Both of them are from Tim Ferriss show and I’m pretty sure most of you are well acquainted with his podcast. He studies the world’s best actors, performers, writers and entrepreneurs to discover what makes them so successful.

First one is with the actor and producer BJ Novak – and last one with actor, Jaime Foxx. Both of them engaged and struggled with stand-up comedy at some point.

BJ Novak stand-up comedy

BJ Novak performing

BJ majored in English literature on Harvard University. He knew how to write clever jokes. But after writing it, he started thinking he could just say them too. He decided to put himself out there. He booked a week of stand-up shows in advance. He did this to force himself to go through with them. Once something is set up-front it’s less likely to bail out.

His first shows weren’t that good. Actually he was pretty terrible at it. But after forcing himself to do those shows and working on the jokes, he managed to get 2 or 3  pity laughs out of 20 jokes from the crowd. Now he knew what was working. After a while, he got one that worked really well. That became his opener. Next good one became the closing joke.

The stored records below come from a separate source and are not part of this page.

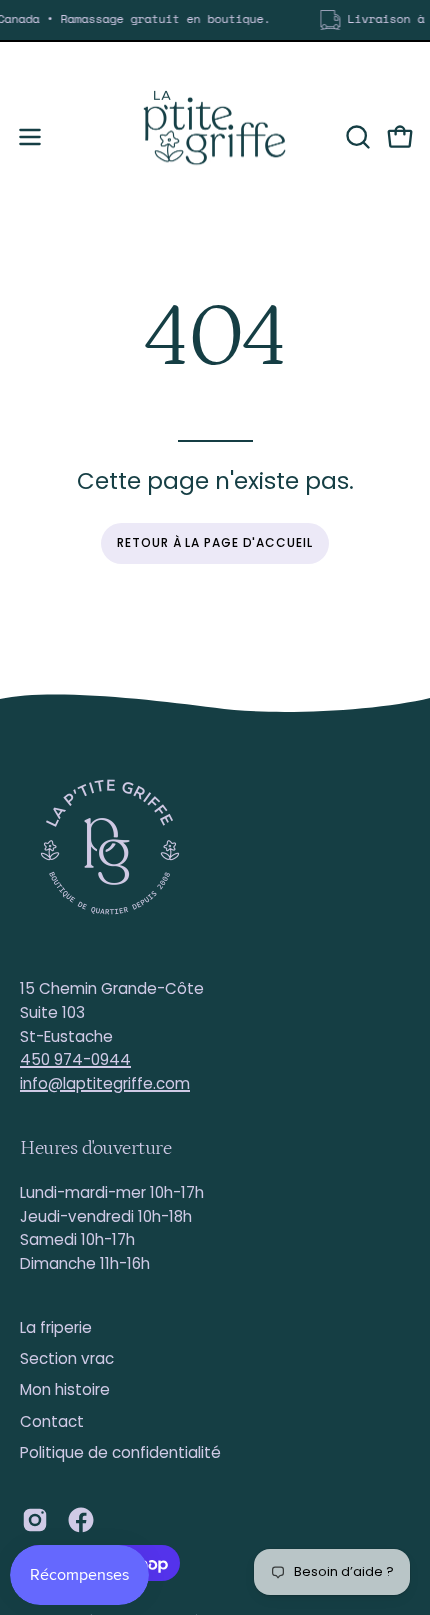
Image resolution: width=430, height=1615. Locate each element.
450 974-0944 (75, 1059)
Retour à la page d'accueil (214, 542)
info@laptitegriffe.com (105, 1083)
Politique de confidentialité (120, 1452)
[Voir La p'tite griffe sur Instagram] (35, 1520)
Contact (52, 1421)
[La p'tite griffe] (215, 137)
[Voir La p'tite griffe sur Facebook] (81, 1520)
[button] (356, 137)
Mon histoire (65, 1389)
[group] (215, 20)
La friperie (56, 1327)
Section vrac (67, 1358)
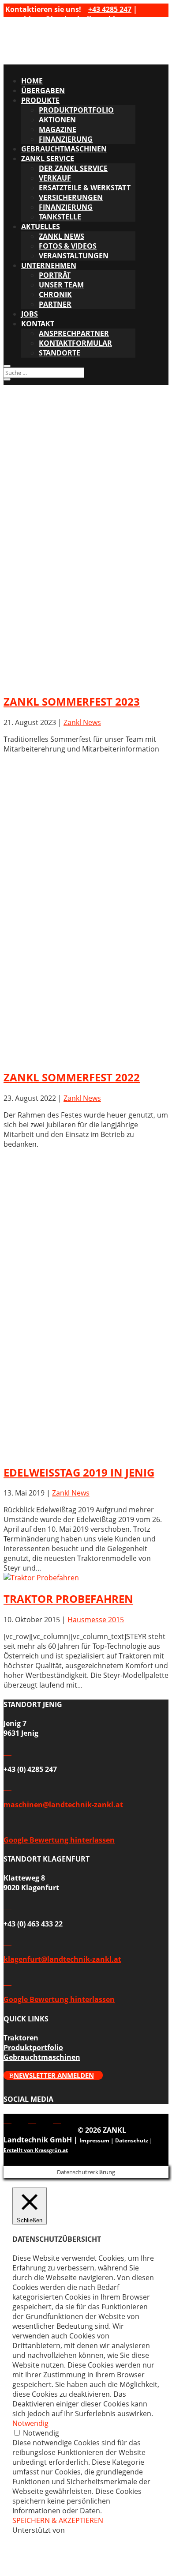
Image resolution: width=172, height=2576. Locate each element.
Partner (55, 304)
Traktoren (21, 2038)
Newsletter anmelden (54, 2075)
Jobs (29, 314)
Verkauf (55, 178)
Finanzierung (66, 139)
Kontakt (37, 324)
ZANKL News (61, 236)
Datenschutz (131, 2140)
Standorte (59, 353)
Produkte (40, 100)
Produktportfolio (76, 110)
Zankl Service (47, 158)
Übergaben (43, 90)
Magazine (57, 129)
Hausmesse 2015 (95, 1619)
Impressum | (97, 2140)
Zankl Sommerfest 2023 (72, 701)
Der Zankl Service (73, 168)
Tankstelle (60, 217)
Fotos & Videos (68, 246)
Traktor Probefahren (68, 1598)
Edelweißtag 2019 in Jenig (79, 1472)
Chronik (55, 294)
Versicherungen (71, 197)
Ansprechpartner (74, 333)
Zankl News (82, 722)
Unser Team (61, 285)
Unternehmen (48, 265)
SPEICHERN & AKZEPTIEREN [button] (57, 2520)
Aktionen (57, 120)
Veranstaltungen (73, 256)
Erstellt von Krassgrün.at (36, 2150)
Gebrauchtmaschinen (64, 149)
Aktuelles (40, 226)
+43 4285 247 (109, 9)
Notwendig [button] (30, 2423)
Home (32, 81)
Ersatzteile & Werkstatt (85, 188)
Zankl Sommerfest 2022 (72, 1077)
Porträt (55, 275)
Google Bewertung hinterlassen (59, 1840)
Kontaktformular (75, 343)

When Jaime was starting his stand-up career, he already had a great personality. He looked good, dressed well and knew how to talked with people. But on two occasions he bombed BAD.

The first time, at the age of 21, he performed before an older crowd. But, his material wasn’t resonating with them. After 15 painful minutes on stage, he had to take a break. As if he wasn’t ashamed enough, the dishwasher who was working at the bar, took his apron off and replaced him on stage. He killed it. He used old-style jokes and audience loved it.

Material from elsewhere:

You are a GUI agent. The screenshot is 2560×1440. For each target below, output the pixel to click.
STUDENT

Jaime Foxx stand-up Comedy

Jaime Foxx

This was a huge revelation. Jaime started working on the jokes even harder. He came up with 40 minutes of material that supposed to target black audience. But he used it on the shows where most of the crowd were white people. He logged in the jokes that got laughs. Those were the winners.

Other times, when there were mostly black crowd, he used more high-brow, political jokes and checked which ones got laughs. Now he had a repertoire, he can use on every situation. Because it’s been tested on the field and on different audiences.

The second time he didn’t perform well, was because he got lazy. He had recognition from before and started paying more attention to his looks, then his material. He opened the show, but couldn’t get it warm. The next one up stage was a thin boy with a tank top and baggy jeans. He smashed it. People were peeing in their pants. That guy was Chris Tucker.

Now, what does that has to do with Start-ups? A lot, when you think about it.

1. First of all, you have to have the guts to go on stage. Show the people out there what you have. It will probably suck first time. It might be terrible, even. But maybe it was the presentation that sucked, not your service or product.

2. Have something good to offer. Work on your product. Keep making it better and better. Change something when it doesn’t work and try it again. Remove features to get to the core. Tell only the jokes that are working perfectly – remove the ones that are not.

3. Test the shit out of everything. Growth Hacking is speedy, scrappy and smart. There’s no time to be afraid and be self-conscious about it. Try SEO, Reddit, bugging reporters or hacking Craigslist. Something will work. You will prove it with those sexy spikes in your analytics data. Those are your winning jokes. Openers and closers, son!

And lastly, BJ said about Hollywood: “Everybody who gets a job in showbusiness, they have a story that’s not replicable”. What’s the story of your start-up. What makes you unique?